ある人が急性の病気にかかったとき、医学的な治療を受けずに、自分を病気にした原因は何だろうか、自分の考えがいけなかったのだろうかなど研究して、自分だけで病気を治そうとするのはよくありません。手遅れになって本当に死んでしまうかもしれません。(P204)

「病は気から」と言われていたり、実際に「プラシーボ効果」があるように、僕は病気と気持ちの関係性は強く存在することは認識しています。
しかし、僕は医学を最重要視し、次に気持ちを重視するようにしています。
それは「後悔しないため」です。
命を守るために、前提となる状況において最良の選択を行うべきです。
最善を尽くしたうえで失われるのであれば残念ではあれど後悔なく逝けますが、確立された方法論が存在する中で根拠のない民間療法を選択して死んでしまうなんてことがあってはなりません。
自分の命は自分一人のものではなく、家族や先祖のものでもあるので、周囲の心情にも配慮して合理的な選択を取るべきです。

考え方を変えることによって病気を治すことと、医療を併せて行えばうまく行くでしょう。もしも痛みがある場合は、医療でそれを和らげれば良いのです。

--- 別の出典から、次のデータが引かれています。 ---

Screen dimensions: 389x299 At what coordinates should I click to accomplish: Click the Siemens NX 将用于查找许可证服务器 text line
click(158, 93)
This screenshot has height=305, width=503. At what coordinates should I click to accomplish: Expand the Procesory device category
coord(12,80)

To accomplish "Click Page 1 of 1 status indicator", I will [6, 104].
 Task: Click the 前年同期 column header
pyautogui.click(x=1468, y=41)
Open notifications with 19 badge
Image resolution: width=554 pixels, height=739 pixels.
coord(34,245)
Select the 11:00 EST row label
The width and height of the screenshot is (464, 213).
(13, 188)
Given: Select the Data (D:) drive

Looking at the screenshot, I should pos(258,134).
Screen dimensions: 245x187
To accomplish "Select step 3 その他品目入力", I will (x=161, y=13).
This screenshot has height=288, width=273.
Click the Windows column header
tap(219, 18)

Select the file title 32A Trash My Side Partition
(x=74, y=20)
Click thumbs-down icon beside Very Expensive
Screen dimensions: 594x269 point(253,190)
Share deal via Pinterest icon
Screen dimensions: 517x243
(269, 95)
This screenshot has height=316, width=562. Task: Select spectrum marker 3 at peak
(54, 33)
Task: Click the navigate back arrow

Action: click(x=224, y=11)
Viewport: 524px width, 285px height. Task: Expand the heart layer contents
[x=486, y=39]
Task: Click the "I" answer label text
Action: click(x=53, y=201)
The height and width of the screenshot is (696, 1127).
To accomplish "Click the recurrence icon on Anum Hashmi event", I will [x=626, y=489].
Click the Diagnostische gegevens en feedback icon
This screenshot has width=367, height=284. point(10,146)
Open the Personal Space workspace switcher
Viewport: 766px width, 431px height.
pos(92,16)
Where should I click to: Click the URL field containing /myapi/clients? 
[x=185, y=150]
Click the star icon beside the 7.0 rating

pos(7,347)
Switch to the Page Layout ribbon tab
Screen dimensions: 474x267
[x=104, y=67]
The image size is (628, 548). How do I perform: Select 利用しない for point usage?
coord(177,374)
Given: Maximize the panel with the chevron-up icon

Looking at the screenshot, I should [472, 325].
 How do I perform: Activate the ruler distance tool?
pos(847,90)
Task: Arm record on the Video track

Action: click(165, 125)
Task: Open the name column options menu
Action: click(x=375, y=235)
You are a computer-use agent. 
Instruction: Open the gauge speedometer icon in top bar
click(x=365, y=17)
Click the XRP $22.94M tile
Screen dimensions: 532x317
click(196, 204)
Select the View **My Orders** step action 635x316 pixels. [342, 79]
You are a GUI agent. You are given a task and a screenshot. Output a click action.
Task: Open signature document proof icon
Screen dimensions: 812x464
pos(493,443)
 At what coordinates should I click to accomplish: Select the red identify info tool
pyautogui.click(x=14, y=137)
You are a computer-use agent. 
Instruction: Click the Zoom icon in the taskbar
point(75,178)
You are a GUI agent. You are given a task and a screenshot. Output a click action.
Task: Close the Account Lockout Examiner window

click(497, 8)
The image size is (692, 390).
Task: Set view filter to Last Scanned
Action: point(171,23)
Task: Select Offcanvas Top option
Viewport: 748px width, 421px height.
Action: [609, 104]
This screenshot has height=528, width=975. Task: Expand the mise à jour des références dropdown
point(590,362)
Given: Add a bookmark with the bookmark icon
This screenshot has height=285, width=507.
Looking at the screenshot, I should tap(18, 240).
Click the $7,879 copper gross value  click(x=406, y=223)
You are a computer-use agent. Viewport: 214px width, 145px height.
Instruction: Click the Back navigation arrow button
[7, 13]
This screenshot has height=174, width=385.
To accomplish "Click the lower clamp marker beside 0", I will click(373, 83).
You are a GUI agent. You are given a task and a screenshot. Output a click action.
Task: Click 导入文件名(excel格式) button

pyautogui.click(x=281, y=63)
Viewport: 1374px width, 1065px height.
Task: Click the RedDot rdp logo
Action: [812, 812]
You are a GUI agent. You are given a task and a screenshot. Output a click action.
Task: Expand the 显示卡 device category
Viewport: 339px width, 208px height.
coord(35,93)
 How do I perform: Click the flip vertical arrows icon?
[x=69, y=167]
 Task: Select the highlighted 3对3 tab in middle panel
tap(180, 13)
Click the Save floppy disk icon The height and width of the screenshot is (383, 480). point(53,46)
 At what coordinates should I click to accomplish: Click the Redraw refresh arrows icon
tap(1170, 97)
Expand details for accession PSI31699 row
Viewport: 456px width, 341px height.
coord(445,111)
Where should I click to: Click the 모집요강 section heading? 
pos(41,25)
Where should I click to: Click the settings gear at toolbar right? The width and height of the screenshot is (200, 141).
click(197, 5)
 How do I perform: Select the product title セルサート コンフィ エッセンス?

すると、その人はより健康な状態にもっと強く焦点を合わせ、意識を向けることができるようになります。「自分は完全に健康である」と考えることは、周囲で何が起きていようと、誰にでも密かに、ひとりで出来ることです。(P205)

医療に依拠したうえで、思考次第では医療によらずとも治療できると信じることは重要だと思います。
生命が脅かされている状況においては、存命するために行わなくてはならない努力であると思います。

僕は過去に誤診でステージ4の肝臓がんと宣告されたことがありますが、ショックが大きすぎて到底そんな気持ちにはなれませんでした。
いつかまたそのような状況が訪れたら、今度こそ健康のイメージを持って立ち向かいたいと思います。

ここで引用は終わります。